SL/TP (SequentialTradingEnvSLTP) — Extends sequential with bracket order risk management. Each trade includes configurable stop-loss and take-profit levels with a combinatorial action space.

OneStep (OneStepTradingEnv) — Optimized for fast episodic training with GRPO. The agent takes one action, and the environment simulates a rollout until SL/TP triggers or max rollout length. Policies can be deployed to SequentialTradingEnvSLTP for step-by-step execution.

Extensible Framework

Users can create custom environments by inheriting from existing base classes. See Building Custom Environments.


Account State

All environments expose a universal 6-element account_state tensor as part of the observation:

Index Element Description Spot Futures
0 exposure_pct Position value / portfolio value 0.0–1.0 0.0–N (with leverage)
1 position_direction Sign of position size 0 or +1 -1, 0, or +1
2 unrealized_pnl_pct Unrealized P&L as % of entry price ≥0 Any
3 holding_time Steps since position opened ≥0 ≥0
4 leverage Current leverage 1.0 1–125
5 distance_to_liquidation Normalized distance to liquidation price 1.0 (no risk) Calculated

This structure is shared across offline and online environments, ensuring policies transfer seamlessly between training and live deployment.

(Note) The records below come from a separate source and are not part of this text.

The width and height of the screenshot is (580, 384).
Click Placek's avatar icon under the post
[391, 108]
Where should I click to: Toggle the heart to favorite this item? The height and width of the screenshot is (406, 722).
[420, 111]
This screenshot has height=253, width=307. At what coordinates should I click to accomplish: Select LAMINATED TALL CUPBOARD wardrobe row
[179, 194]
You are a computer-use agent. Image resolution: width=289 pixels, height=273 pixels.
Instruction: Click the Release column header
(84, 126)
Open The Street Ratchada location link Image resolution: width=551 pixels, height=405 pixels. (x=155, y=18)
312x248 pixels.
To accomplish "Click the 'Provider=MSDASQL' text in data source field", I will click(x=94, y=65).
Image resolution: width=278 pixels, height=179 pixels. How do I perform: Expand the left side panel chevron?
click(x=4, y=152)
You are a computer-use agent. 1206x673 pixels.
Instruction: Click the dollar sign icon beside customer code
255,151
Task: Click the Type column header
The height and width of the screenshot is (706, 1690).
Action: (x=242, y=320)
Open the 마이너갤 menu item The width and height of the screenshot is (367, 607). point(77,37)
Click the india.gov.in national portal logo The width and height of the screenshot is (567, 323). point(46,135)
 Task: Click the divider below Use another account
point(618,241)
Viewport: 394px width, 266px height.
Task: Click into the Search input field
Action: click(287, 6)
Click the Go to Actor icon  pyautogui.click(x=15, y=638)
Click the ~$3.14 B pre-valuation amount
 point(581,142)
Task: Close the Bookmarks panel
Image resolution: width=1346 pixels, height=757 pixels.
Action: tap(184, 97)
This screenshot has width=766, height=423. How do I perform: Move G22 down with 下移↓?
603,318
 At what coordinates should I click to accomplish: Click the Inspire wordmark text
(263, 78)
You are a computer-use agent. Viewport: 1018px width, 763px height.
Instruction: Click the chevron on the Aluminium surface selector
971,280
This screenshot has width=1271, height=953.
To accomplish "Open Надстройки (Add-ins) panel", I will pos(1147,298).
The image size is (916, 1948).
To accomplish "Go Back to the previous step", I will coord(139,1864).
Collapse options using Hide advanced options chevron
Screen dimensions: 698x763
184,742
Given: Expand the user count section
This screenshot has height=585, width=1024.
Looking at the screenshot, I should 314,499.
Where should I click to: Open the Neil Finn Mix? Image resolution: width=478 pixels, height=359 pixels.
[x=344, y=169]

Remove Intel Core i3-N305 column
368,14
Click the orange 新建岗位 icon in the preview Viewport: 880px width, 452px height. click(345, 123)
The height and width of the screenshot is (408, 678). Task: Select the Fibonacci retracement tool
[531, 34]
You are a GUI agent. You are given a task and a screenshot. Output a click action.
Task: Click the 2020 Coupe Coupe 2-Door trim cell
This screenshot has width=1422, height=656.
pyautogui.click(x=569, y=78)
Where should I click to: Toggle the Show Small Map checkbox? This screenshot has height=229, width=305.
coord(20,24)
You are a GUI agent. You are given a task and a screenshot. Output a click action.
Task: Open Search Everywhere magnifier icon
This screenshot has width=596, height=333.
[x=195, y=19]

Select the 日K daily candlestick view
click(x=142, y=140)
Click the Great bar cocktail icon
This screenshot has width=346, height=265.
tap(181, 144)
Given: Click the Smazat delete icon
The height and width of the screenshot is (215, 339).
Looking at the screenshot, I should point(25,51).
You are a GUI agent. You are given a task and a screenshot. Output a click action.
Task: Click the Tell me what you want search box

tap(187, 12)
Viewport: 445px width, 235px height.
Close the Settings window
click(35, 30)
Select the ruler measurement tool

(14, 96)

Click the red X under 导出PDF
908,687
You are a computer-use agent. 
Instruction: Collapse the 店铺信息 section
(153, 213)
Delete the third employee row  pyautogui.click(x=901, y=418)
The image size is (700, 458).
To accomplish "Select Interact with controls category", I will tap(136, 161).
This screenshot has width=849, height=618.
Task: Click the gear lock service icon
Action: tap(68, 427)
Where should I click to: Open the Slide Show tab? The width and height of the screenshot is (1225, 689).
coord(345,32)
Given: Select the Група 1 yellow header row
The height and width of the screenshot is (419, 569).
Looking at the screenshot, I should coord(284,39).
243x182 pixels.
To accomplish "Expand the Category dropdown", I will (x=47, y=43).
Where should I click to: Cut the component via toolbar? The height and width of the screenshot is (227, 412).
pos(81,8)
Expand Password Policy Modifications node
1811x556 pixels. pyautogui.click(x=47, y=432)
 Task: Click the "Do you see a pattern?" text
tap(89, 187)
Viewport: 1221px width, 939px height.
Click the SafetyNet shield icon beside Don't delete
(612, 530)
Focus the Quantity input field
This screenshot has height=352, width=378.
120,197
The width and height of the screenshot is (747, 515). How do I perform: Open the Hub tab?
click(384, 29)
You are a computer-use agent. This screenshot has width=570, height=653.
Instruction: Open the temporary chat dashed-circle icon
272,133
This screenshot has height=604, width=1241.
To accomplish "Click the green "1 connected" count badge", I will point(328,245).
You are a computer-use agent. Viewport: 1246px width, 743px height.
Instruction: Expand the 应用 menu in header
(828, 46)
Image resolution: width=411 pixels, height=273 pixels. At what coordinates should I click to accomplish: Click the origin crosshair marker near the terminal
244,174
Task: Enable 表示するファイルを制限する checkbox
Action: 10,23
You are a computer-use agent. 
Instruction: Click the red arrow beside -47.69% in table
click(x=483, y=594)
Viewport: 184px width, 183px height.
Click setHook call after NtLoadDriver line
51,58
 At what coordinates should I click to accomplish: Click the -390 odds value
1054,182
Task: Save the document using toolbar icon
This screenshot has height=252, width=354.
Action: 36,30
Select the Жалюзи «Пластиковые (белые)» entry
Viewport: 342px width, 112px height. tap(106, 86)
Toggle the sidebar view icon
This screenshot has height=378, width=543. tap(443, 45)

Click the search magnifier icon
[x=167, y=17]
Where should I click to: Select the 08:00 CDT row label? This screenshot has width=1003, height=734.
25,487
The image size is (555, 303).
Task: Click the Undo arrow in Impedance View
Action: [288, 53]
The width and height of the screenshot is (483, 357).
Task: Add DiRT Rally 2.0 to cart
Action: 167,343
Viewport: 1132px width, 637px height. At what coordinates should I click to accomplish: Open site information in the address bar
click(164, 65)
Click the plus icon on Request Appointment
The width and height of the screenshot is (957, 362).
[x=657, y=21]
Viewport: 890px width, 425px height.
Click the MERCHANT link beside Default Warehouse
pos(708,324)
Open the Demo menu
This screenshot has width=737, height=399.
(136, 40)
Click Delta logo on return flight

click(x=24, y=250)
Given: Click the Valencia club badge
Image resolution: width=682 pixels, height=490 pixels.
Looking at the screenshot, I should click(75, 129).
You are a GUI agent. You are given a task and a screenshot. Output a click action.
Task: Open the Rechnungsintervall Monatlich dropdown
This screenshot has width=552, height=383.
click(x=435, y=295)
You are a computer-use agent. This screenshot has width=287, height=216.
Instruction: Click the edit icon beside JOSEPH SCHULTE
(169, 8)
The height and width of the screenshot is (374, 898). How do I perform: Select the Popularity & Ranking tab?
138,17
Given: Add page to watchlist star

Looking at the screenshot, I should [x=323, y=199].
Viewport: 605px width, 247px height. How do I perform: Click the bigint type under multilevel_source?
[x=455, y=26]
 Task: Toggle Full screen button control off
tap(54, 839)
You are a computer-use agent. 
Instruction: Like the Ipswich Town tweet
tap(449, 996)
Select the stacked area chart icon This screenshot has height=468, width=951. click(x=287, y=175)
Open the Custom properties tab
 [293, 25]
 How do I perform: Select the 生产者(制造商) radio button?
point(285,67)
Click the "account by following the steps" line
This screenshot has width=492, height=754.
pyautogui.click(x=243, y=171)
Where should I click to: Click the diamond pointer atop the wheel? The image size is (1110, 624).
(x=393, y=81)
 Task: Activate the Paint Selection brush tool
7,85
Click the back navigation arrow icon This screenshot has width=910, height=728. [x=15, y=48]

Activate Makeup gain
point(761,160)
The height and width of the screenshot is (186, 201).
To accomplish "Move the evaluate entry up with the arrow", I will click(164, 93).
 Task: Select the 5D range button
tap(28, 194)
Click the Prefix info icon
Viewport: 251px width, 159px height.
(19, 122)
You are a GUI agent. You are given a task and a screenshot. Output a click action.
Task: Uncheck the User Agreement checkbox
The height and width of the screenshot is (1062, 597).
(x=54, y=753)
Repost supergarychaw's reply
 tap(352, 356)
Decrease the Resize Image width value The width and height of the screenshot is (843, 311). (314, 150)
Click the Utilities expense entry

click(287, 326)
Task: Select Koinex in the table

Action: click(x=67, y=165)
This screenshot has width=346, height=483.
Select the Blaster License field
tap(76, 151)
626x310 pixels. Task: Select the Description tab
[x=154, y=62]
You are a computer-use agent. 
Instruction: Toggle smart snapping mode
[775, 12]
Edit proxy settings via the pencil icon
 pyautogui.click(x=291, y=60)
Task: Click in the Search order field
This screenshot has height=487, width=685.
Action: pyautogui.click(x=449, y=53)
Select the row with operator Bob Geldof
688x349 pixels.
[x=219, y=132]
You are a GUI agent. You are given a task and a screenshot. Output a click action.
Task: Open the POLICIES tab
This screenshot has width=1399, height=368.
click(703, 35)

Fractional Position Sizing

SequentialTradingEnv uses action_levels to define discrete fractional position sizes in [-1.0, 1.0]:

  • Magnitude = fraction of balance to allocate (0.5 = 50%, 1.0 = 100%)
  • Sign = direction (positive = long, negative = short, zero = flat/close)
  • With leverage: position size = balance × |action| × leverage / price
action_levels = [-1.0, 0.0, 1.0]              # Coarse: full short/flat/full long
action_levels = [0.0, 0.25, 0.5, 0.75, 1.0]   # Long-only with granularity
action_levels = [-0.5, -0.25, 0.0, 0.25, 0.5]  # Conservative, no full positions

SLTP environments use include_hold_action (default True) to optionally include a HOLD/no-op action alongside the SL/TP bracket combinations.

Leverage

Leverage is a fixed global parameter, not part of the action space. action=0.5 always means "deploy 50% of capital" regardless of leverage setting. This keeps the action space small and separates risk management (leverage) from the learned policy (position sizing).

Timeframe Format

Always use canonical forms: ["1min", "5min", "15min", "1hour", "1day"]. Non-canonical forms like "60min" create different observation keys (market_data_60Minute vs market_data_1Hour), breaking model compatibility.


SequentialTradingEnv

The core sequential trading environment. Trading mode is determined by configuration: leverage=1 for spot, leverage>1 for futures.

Configuration

from torchtrade.envs.offline import SequentialTradingEnv, SequentialTradingEnvConfig

config = SequentialTradingEnvConfig(
    time_frames=["1min", "5min", "15min", "1hour"],
    window_sizes=[12, 8, 8, 24],
    execute_on=(5, "Minute"),
    action_levels=[0.0, 0.5, 1.0],    # Close / 50% / 100% long
    initial_cash=1000,
    transaction_fee=0.0025,
    slippage=0.001,
)

env = SequentialTradingEnv(df, config)
from torchtrade.envs.offline import SequentialTradingEnv, SequentialTradingEnvConfig

config = SequentialTradingEnvConfig(
    time_frames=["1min", "5min", "15min", "1hour"],
    window_sizes=[12, 8, 8, 24],
    execute_on=(5, "Minute"),
    leverage=5,
    action_levels=[-1.0, -0.5, 0.0, 0.5, 1.0],  # Short/neutral/long
    initial_cash=10000,
    transaction_fee=0.0004,
    slippage=0.001,
)

env = SequentialTradingEnv(df, config)

Observation Space

observation = {
    "market_data_1Minute": Tensor([12, num_features]),    # 1m window
    "market_data_5Minute": Tensor([8, num_features]),     # 5m window
    "market_data_15Minute": Tensor([8, num_features]),    # 15m window
    "market_data_1Hour": Tensor([24, num_features]),      # 1h window
    "account_state": Tensor([6]),                         # See Account State above
}

Liquidation (Futures)

When leverage > 1, positions are liquidated if margin is insufficient. E.g., with $10k cash at 10x leverage, a 20% loss exceeds equity and triggers liquidation.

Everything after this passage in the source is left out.